Point stockholders are reminded that their vote is important regardless of how many or how few shares they own. Stockholders who have any questions relating to this shareholder meeting or voting their shares may call Point’s proxy solicitor, The Altman Group, toll-free at (866) 406-2289.

About DARA BioSciences, Inc.:

DARA BioSciences(TM), Inc. is a Raleigh, North Carolina-based development-stage pharmaceutical company that acquires promising therapeutic molecules and medical technologies. DARA focuses its therapeutic development efforts on small molecules from late preclinical development through phase 2 clinical trials. DARA is developing a portfolio of therapeutic candidates for neuropathic pain, metabolic diseases including Type 2 diabetes, and dermatological disorders.

About Point Therapeutics, Inc.:

Point Therapeutics, Inc. is a biopharmaceutical company which has studied its lead product candidate, talabostat, in a number of human clinical trials in late-stage cancers. In May 2007, interim clinical results caused Point's Independent Data Monitoring Committee to recommend stopping Point's two Phase 3 talabostat studies for patients in advanced non-small cell lung cancer. Subsequently, the talabostat clinical development program was put on clinical hold by the U.S. Food and Drug Administration. Point has also studied talabostat in several Phase 2 trials, including as a single-agent and in combination with cisplatin in metastatic melanoma, in combination with rituximab in advanced chronic lymphocytic leukemia, in combination with gemcitabine in Stage IV pancreatic cancer, and in combination with docetaxel in non-small cell lung cancer. Due to cash limitations, Point is not currently funding any internal research or clinical operations.
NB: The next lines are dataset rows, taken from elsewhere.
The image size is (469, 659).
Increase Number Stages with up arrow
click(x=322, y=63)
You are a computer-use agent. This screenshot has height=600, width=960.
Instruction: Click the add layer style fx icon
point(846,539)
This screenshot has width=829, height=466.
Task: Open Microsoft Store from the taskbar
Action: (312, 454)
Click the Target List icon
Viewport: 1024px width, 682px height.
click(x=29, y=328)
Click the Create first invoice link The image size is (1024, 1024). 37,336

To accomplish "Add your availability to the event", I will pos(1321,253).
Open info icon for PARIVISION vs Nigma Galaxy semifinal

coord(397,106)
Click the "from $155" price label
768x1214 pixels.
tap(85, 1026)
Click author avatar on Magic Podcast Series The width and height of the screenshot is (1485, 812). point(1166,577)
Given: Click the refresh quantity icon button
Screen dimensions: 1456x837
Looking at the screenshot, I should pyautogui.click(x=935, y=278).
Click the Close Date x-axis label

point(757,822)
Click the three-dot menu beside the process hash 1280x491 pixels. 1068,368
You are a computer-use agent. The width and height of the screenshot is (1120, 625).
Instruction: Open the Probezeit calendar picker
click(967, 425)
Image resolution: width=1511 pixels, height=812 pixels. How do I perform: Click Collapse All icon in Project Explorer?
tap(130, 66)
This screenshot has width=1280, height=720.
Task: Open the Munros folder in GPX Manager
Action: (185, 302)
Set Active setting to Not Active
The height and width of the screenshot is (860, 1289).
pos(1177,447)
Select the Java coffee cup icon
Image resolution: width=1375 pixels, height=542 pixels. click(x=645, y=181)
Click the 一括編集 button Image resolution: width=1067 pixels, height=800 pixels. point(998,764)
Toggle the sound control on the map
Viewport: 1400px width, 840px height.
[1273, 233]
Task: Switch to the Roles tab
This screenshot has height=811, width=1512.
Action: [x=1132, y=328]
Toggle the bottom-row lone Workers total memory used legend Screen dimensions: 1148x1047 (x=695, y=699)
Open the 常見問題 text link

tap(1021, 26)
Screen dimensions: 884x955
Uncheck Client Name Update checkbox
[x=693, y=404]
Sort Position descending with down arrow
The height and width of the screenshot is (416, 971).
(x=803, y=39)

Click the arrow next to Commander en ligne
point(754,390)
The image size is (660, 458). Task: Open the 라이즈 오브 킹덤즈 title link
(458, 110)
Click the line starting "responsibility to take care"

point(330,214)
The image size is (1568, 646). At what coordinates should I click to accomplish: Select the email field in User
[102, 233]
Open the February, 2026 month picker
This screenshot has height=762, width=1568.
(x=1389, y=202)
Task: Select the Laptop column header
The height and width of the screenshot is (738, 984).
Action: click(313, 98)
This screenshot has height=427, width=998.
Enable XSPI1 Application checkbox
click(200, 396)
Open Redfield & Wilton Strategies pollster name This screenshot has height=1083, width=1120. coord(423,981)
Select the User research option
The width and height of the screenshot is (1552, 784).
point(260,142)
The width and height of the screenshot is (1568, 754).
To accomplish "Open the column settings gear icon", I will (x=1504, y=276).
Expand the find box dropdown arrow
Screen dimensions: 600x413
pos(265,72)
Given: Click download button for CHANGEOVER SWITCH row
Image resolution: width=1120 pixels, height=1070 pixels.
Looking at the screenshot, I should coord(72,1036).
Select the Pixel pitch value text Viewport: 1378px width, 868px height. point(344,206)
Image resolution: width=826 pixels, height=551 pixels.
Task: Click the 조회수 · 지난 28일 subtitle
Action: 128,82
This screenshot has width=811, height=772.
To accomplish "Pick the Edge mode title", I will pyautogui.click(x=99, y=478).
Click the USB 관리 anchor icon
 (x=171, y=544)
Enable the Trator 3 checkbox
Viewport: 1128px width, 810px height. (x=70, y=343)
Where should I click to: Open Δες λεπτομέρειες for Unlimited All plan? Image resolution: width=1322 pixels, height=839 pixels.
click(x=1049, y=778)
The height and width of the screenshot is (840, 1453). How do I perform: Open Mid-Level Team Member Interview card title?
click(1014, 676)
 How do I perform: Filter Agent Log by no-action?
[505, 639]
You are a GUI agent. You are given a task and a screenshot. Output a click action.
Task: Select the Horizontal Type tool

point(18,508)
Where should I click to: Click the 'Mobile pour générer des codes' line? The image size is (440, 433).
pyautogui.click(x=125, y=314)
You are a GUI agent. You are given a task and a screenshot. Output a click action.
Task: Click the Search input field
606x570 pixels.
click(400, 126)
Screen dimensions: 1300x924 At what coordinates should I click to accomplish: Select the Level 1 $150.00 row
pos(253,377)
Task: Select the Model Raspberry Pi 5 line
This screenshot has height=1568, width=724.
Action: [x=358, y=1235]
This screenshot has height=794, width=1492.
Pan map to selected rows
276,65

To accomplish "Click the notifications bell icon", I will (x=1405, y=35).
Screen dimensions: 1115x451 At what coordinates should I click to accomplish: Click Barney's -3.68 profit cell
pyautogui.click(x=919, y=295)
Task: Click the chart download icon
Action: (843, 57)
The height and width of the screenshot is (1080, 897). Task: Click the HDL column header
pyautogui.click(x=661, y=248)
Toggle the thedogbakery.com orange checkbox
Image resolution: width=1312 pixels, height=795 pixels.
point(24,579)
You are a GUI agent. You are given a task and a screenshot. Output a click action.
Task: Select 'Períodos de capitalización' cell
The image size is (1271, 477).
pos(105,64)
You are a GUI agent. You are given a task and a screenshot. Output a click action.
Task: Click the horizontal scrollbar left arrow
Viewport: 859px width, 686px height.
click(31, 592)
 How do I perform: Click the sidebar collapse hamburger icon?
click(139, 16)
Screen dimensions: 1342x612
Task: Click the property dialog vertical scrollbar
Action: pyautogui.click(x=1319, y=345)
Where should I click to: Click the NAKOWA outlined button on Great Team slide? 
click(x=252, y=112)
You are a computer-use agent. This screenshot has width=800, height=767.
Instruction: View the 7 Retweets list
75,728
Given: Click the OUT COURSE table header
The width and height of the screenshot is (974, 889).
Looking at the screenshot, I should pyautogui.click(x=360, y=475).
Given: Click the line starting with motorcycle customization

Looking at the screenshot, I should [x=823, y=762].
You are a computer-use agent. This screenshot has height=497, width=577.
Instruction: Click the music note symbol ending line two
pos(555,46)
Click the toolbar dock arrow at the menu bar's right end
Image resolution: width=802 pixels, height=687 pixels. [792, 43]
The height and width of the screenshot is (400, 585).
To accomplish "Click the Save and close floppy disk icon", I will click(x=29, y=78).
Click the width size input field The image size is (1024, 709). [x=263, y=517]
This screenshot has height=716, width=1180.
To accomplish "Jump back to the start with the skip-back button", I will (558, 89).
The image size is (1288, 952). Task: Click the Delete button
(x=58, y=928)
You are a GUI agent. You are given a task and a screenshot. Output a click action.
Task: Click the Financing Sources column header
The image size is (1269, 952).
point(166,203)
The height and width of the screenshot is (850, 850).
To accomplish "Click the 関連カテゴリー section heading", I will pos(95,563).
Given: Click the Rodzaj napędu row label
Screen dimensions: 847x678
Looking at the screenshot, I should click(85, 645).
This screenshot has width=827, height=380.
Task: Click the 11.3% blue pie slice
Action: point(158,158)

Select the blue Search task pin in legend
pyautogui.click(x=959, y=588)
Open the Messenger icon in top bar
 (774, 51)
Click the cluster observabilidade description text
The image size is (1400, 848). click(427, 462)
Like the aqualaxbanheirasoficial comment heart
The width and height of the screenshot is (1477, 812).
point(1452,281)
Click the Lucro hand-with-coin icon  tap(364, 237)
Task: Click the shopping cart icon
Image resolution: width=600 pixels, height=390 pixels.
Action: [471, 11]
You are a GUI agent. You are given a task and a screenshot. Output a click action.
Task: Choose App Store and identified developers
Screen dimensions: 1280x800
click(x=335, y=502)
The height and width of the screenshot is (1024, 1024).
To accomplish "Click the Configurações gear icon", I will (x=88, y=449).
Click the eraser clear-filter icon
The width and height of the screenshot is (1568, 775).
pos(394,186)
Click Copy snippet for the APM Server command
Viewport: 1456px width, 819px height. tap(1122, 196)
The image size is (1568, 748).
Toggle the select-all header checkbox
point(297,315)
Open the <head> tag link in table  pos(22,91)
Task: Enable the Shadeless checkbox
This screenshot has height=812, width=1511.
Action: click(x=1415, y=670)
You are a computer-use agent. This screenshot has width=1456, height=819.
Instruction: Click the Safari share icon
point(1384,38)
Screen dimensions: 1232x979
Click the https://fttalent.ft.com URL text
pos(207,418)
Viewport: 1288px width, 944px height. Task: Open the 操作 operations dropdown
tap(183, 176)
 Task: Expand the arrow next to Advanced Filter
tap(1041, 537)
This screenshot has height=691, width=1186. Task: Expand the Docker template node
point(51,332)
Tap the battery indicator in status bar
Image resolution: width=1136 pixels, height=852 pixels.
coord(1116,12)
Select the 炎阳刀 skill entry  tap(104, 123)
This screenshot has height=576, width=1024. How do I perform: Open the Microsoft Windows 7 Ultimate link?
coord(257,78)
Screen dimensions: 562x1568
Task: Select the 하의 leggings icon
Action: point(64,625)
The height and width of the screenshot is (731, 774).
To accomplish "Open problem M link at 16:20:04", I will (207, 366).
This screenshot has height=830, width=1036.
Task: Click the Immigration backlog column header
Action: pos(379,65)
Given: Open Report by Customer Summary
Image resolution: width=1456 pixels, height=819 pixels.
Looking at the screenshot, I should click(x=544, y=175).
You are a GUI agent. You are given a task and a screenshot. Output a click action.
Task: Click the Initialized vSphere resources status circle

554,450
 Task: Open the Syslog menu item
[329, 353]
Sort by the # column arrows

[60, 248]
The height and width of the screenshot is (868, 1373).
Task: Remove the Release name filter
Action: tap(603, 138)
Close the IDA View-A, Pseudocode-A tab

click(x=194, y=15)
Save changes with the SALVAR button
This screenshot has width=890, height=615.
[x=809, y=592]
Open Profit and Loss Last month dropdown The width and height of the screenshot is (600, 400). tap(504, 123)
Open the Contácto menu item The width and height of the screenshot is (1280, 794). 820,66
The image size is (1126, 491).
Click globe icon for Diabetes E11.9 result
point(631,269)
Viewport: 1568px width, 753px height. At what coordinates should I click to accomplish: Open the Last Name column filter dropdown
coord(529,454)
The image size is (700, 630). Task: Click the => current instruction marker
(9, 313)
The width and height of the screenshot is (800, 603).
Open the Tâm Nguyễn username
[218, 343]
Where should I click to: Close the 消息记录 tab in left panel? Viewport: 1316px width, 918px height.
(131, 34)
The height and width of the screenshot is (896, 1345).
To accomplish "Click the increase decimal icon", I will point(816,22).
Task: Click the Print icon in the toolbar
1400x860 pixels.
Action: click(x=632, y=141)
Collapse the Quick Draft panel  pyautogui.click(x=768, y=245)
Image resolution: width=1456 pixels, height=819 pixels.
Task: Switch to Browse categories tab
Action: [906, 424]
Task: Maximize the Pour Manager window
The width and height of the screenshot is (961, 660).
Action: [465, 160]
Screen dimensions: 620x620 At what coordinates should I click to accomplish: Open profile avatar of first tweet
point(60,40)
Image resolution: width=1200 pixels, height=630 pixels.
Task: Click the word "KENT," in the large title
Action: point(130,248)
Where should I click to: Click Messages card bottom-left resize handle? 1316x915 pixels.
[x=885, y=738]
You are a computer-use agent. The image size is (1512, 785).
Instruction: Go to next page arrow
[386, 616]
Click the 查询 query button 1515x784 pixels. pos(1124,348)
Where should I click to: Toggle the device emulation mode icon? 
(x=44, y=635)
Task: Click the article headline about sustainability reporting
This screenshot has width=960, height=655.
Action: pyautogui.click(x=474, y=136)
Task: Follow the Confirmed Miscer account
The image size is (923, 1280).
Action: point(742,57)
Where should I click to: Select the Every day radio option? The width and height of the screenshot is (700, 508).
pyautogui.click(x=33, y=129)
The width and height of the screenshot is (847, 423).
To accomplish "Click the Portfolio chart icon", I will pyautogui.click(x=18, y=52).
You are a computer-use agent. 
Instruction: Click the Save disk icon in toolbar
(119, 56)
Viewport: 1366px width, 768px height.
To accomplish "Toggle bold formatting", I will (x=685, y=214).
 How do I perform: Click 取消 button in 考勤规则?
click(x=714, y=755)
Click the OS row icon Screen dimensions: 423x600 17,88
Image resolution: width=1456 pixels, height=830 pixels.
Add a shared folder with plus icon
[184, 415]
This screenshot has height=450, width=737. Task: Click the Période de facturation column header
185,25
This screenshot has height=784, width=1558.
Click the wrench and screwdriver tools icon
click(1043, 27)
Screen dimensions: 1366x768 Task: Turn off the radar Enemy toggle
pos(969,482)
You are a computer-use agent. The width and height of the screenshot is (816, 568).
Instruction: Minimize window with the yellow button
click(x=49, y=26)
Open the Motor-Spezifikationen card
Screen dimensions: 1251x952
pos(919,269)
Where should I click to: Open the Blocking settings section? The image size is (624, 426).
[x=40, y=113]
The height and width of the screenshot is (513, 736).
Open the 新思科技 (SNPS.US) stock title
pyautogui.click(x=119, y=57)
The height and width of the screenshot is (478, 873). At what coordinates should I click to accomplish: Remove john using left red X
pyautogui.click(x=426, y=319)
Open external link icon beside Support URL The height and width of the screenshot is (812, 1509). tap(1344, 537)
This press release contains forward-looking statements, including statements regarding the meeting of Point stockholders and the closing of the merger with DARA, that involve known and unknown risks, uncertainties and other factors that may cause actual outcomes to differ materially from outcomes expressed or implied by this press release. Such risk factors include, among others that the matters submitted for stockholder approval at the meeting of Point’s stockholders may not be approved. Actual results may differ materially from those contained in the forward-looking statements in this press release. Additional information concerning these and other risk factors is contained in the Risk Factors sections of the Form S-4 filed with the Securities and Exchange Commission on December 17, 2007, and from time to time in Point's other reports filed with the Securities and Exchange Commission.

Additional Information and Where to Find It

In connection with the merger between DARA and Point, on December 17, 2007, Point filed with the SEC a registration statement on Form S-4, which contains a joint proxy statement/prospectus and other relevant materials. INVESTORS AND SECURITY HOLDERS OF POINT AND DARA ARE URGED TO READ THE JOINT PROXY STATEMENT/PROSPECTUS AND THE OTHER RELEVANT MATERIALS BECAUSE THEY CONTAIN IMPORTANT INFORMATION ABOUT DARA, POINT AND THE MERGER. The joint proxy statement/prospectus and other relevant materials and any other documents filed by Point with the SEC may be obtained free of charge at the SEC’s web site at www.sec.gov. In addition, investors and security holders may obtain free copies of the documents filed with the SEC by Point by directing a request to: Point Therapeutics, Inc., 70 Walnut Street, Wellesley Hills, MA 02481, Attention: Investor Relations.

Point and its executive officers and directors may be deemed to be participants in the solicitation of proxies from the stockholders of Point in favor of the merger. Investors and stockholders may obtain detailed information regarding the direct and indirect interests of DARA, Point and their respective executive officers and directors in the merger by reading the joint proxy statement/prospectus regarding the merger.